__Text to read__:
• • • • • • •

Edit: Oh, just saw the rules posted. Sounds awesome!!


----------



## Twilight Storm

Yea! *enters*

I prefer to go by Twilight Storm, or TS (or any combination of my BettaFish handle. But my real name is Becky.. not to be confused with BeckyFish in the UK  Although I wouldn't mind owning Gandalf! 

Now in between cleaning I can browse on Aquabid again LOL!!


----------



## xShainax

Twilight Storm said:


> Yea! *enters*
> 
> I prefer to go by Twilight Storm, or TS (or any combination of my BettaFish handle. But my real name is Becky.. not to be confused with BeckyFish in the UK  Although I wouldn't mind owning Gandalf!
> 
> Now in between cleaning I can browse on Aquabid again LOL!!


Lol, all my betta fish came from chain stores except one TDP came from a LFS. I got lucky with all of them except Romeo who is a scardy cat


----------



## Psylk87

Yay I entered. I cant wait to see who wins this is so cool! 

My name is Trinity btw. *waves to everyone*


----------



## tpocicat

I've entered too!!! Can't wait to see who wins. This is sooo much fun.


----------



## Sena Hansler

Hiiii Trinity =D :lol:


----------



## Junglist

"I would like to enter the Betta Raffle!" Thanks KadenJames


----------



## Sena Hansler

LOL "starting to be like Mr ThaiTy"


----------



## bettalover2033

i think we should stay away from numbers. Member's user names would be prefect since no two members will have the same number nor username.


----------



## myfishjayne

I leave for a few hours and 3 new pages?!?!?! 
Uuuuuge. I had to read it all. >_<'
Hahahah. ^_^ 
Oooh I would love to win a betta! <3 
Bettalover, you in NY to? Winning!


----------



## xShainax

myfishjayne said:


> I leave for a few hours and 3 new pages?!?!?!
> Uuuuuge. I had to read it all. >_<'
> Hahahah. ^_^
> Oooh I would love to win a betta! <3
> Bettalover, you in NY to? Winning!

• • • • • • •

__Problems to work on__:
[a] In the forum thread, what does Twilight Storm give as a real name?
[b] Rewrite the forum thread paragraph that begins "Lol, all my betta fish came from chain stores" as one shorter sentence that keeps its main facts.
[c] According to the forum thread, why did myfishjayne have so much to read?

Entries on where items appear
• • • • • • •

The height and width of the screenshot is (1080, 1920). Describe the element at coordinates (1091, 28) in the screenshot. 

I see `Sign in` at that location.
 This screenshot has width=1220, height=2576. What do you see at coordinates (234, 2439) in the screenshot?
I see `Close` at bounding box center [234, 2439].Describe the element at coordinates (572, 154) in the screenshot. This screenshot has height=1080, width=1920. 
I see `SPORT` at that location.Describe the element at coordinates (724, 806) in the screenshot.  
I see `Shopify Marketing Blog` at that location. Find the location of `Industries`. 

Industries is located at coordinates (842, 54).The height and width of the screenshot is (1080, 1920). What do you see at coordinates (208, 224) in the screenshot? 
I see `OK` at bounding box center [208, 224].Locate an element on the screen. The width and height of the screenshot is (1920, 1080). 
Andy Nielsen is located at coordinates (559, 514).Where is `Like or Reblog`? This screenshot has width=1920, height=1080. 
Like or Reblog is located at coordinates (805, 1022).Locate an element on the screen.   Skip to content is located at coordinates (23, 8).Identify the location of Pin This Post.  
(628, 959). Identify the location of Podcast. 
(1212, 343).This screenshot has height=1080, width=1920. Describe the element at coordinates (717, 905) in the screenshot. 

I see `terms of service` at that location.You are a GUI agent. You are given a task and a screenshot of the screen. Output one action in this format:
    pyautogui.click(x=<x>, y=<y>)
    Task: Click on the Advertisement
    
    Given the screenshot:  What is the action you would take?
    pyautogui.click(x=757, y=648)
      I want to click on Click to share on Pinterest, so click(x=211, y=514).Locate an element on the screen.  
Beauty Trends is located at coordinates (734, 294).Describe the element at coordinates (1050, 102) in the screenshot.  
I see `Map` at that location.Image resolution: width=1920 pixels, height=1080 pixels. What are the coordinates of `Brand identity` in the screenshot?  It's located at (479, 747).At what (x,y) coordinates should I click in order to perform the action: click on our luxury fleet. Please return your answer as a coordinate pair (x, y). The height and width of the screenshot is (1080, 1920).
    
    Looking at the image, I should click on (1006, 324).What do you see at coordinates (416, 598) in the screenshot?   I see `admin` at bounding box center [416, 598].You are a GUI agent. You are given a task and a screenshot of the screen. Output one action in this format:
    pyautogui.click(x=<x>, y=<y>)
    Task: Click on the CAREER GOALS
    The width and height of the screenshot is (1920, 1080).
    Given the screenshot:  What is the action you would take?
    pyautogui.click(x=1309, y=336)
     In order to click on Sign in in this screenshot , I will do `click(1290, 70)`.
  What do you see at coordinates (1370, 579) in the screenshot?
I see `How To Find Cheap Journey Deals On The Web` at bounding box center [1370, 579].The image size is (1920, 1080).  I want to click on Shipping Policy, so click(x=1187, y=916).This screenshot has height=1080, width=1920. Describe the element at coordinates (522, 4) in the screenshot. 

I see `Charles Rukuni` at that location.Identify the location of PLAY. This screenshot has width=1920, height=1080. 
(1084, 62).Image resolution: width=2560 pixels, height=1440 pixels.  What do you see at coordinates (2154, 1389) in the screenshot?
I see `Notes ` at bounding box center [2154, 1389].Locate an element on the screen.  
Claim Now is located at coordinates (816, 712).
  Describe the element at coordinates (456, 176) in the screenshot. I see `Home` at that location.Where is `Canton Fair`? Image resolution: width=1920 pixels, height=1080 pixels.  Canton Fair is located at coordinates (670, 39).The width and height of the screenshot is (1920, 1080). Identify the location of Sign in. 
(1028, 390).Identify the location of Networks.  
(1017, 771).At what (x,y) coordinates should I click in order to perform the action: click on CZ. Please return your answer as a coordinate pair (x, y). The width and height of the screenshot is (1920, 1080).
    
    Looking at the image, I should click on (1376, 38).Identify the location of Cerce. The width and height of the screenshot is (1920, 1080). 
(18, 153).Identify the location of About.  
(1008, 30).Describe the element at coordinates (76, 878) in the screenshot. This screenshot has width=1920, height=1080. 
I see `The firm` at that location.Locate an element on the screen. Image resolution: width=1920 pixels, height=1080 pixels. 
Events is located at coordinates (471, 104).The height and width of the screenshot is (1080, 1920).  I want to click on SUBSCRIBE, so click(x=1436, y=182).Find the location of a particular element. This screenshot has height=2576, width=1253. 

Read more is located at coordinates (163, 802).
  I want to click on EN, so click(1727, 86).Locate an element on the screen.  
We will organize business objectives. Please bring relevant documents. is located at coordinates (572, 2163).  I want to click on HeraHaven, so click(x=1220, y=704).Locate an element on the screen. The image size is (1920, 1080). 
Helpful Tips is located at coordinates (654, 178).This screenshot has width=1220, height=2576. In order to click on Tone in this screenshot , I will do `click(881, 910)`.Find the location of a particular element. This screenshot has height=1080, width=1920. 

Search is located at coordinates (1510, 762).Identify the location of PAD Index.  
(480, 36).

• • • • • • •

__Results of the exercise__:
[a] Becky

[b] All of the poster's betta fish came from chain stores except TDP, which came from an LFS, and all turned out well except Romeo, a scaredy cat.

[c] Three new pages had been added to the thread during the few hours myfishjayne was away.